Cookie dough, cake batter, brownie batter – they’re all in the category of “favorite indulgence ever” as far as I’m concerned. It appears that I’m not alone in this designation. I know for sure that at least Ketch and Sammy agree (yes, I’m still somewhat fuming over the Great Dog Truffle Heist of 2013). And in the human department, these truffles were a smash success that the Christmas shower party that we co-hosted a couple of weekends ago.
I brought two variations to the party: Funfetti and Oreo. I used vanilla almond bark and added extra vanilla extract and sprinkles to the Funfetti cake batter truffles. The Oreo variation had, well, obviously, Oreo cookies stirred in, plus chocolate sprinkles and chocolate almond bark. I’m personally a Funfetti fan (for life, yo), but I think the Oreo iteration was the real crowd-pleaser.
The reason that I just think these truffles are fantastic (other than the fact that they taste like cake batter perfection) is that they’re very easy to make ahead. You can either make the whole truffle ahead of time, or you can piece it together, making the truffles at one time, then refrigerating them and dipping them into the chocolate coating later, then refrigerating them again until you’re ready to serve.
Christmas baking and dessert-making is one of my favorite things over the holidays. I just love trying out new dessert recipes and bringing them to work or to parties or really anywhere that it’s acceptable to bring a treat. I’ve gotten our house in the Christmas spirit and even coerced my dear husband into spreading Christmas cheer over a gingerbread house. We made this one during our seven-day-long-snowpocalypse.
He was pretty thrilled when it was over and we could get out of the house a bit! Poor guy.
Although I love making nearly anything in the dessert department, I’m always grateful for make-ahead treats when I’m planning food for a get-together. There’s always, always, a huge rush to finish something before a party, and it’s great when you know that whether or not you get that one last task finished in time, you’ve got a fool-proof dessert ready to please.
Cake Batter Truffles
Makes 30 truffles
For the cake batter base, you will need:
- 1 cup all-purpose flour
- 1 1/2 cups vanilla cake mix
- 1/2 cup unsalted butter, softened
- 1/2 cup white sugar
- 1 tsp. vanilla extract
- 1/4 tsp. salt
- 4 tbsp. milk
- 8-10 squares almond bark or vanilla candy coating
- Sprinkles, if desired
- Oreo cake batter truffles: stir in 6-8 Oreo cookies and 1/3 cup chocolate sprinkles into the batter. Substitute chocolate almond bark for vanilla.
- Chocolate chip cake batter truffles: stir in 1/4 cup mini semi-sweet chocolate morsels, 2 tbsp. chopped pecans, and substitute brown sugar for half of the white sugar (1/4 cup each brown and white sugar).
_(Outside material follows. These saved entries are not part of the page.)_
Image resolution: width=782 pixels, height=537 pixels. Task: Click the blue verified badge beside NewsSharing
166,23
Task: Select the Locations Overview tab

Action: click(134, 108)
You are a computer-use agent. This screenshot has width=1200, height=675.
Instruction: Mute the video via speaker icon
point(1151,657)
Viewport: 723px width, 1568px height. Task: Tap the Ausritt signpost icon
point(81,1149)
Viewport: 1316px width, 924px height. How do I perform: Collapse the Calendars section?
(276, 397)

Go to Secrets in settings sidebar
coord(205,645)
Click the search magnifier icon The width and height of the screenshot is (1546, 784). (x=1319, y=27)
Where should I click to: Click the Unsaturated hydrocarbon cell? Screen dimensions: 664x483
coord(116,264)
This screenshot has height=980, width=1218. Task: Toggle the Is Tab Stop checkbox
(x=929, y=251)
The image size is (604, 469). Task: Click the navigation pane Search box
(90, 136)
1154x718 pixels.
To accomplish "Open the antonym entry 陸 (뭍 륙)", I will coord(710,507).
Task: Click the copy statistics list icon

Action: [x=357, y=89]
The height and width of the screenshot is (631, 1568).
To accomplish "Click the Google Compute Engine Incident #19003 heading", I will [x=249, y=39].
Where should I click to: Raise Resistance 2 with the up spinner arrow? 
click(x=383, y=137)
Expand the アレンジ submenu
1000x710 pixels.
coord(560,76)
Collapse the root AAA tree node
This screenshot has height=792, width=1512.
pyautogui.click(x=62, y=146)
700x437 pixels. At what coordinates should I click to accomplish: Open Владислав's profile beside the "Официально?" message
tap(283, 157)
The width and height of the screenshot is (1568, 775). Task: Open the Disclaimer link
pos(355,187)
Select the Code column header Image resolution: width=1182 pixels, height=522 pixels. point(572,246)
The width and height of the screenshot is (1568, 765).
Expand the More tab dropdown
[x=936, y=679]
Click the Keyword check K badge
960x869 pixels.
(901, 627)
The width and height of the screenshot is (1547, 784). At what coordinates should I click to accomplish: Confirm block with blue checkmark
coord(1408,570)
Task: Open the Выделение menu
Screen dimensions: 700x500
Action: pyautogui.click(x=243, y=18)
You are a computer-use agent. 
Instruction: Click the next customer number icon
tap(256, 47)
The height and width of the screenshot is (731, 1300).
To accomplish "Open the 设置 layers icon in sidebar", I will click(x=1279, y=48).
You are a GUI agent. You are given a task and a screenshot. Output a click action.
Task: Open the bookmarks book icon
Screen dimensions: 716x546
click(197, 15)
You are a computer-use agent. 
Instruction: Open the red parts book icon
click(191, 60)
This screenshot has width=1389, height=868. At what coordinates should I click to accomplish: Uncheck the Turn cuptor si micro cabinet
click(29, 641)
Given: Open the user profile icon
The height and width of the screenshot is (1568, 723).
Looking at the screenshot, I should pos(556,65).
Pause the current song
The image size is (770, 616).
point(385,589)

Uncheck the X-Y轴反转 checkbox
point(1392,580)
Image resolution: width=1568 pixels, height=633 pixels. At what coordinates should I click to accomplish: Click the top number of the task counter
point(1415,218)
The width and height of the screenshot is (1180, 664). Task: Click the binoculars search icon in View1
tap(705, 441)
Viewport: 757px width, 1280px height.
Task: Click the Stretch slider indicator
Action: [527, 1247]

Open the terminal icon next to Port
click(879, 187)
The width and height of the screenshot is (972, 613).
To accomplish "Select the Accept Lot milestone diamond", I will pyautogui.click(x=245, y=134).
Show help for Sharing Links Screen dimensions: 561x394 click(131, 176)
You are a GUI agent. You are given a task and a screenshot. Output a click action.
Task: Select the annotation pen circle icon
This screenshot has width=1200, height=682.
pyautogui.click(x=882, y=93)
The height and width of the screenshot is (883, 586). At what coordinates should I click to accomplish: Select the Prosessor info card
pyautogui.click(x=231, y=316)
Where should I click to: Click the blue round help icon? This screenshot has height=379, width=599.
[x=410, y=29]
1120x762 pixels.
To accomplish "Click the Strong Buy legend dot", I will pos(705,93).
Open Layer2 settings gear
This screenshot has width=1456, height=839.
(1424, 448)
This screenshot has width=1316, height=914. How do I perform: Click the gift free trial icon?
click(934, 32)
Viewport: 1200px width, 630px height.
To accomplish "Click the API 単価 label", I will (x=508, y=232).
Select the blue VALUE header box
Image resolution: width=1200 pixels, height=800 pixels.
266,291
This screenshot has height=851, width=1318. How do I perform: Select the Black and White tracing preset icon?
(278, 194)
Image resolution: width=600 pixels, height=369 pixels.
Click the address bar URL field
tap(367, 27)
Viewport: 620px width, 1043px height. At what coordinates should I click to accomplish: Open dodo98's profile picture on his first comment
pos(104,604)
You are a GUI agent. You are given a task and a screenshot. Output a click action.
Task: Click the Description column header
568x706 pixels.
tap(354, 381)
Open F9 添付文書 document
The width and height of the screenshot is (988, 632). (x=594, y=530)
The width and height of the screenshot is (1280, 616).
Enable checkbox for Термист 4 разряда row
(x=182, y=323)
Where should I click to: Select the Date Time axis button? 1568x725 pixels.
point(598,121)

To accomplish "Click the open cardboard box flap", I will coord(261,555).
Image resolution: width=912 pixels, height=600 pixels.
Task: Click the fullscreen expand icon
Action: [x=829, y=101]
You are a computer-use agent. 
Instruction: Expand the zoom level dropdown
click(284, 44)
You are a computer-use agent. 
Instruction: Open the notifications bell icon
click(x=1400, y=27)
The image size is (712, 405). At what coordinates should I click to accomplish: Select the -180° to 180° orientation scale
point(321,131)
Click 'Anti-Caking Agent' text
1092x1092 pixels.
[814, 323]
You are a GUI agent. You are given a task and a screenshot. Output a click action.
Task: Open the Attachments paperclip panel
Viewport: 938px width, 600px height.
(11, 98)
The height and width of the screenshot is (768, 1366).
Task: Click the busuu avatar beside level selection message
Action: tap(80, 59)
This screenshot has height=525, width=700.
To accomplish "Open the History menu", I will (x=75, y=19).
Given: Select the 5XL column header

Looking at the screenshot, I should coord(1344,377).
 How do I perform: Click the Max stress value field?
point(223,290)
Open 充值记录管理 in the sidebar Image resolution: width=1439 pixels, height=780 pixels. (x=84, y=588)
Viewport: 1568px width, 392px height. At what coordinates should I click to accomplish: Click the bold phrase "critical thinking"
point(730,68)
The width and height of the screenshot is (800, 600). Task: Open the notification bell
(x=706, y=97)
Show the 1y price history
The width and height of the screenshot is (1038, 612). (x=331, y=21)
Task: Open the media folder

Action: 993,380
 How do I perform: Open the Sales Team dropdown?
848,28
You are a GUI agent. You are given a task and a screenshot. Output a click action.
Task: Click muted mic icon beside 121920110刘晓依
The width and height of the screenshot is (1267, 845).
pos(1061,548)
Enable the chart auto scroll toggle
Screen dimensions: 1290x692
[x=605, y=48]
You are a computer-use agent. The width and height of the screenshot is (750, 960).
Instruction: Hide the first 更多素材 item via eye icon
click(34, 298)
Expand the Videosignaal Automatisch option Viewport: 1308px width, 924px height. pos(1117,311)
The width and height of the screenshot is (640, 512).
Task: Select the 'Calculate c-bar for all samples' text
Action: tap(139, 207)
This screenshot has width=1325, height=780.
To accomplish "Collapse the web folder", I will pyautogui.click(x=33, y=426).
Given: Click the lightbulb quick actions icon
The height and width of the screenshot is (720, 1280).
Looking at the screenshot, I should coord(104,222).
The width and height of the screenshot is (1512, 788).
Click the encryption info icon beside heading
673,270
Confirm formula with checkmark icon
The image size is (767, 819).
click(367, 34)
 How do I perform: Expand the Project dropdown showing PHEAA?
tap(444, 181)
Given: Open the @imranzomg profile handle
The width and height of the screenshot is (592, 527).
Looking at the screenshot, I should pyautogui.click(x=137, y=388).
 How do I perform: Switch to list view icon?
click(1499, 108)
- Funfetti cake batter truffles: stir in 1/4 cup sprinkles and increase the vanilla by 1/2 tsp.
- Beat butter, vanilla and sugar together in a large bowl until thoroughly combined.
- Gradually incorporate flour and cake mix. Stir in salt and milk.
- Add in optional variations at this point.
- Form batter into truffles with your hands and place on a piece of parchment paper on a baking sheet.
- Once all the truffles are formed, let cool in the refrigerator for at least one hour (or up to overnight).
- To assemble, melt almond bark in a sauce pan on low heat. It takes about five minutes for the mixture to be all liquid. Stir occasionally.
- Dip truffles into the melted almond bark and twirl around to remove excess almond. Return truffles to baking sheet and add sprinkles, if desired.
- Chill truffles until ready to serve.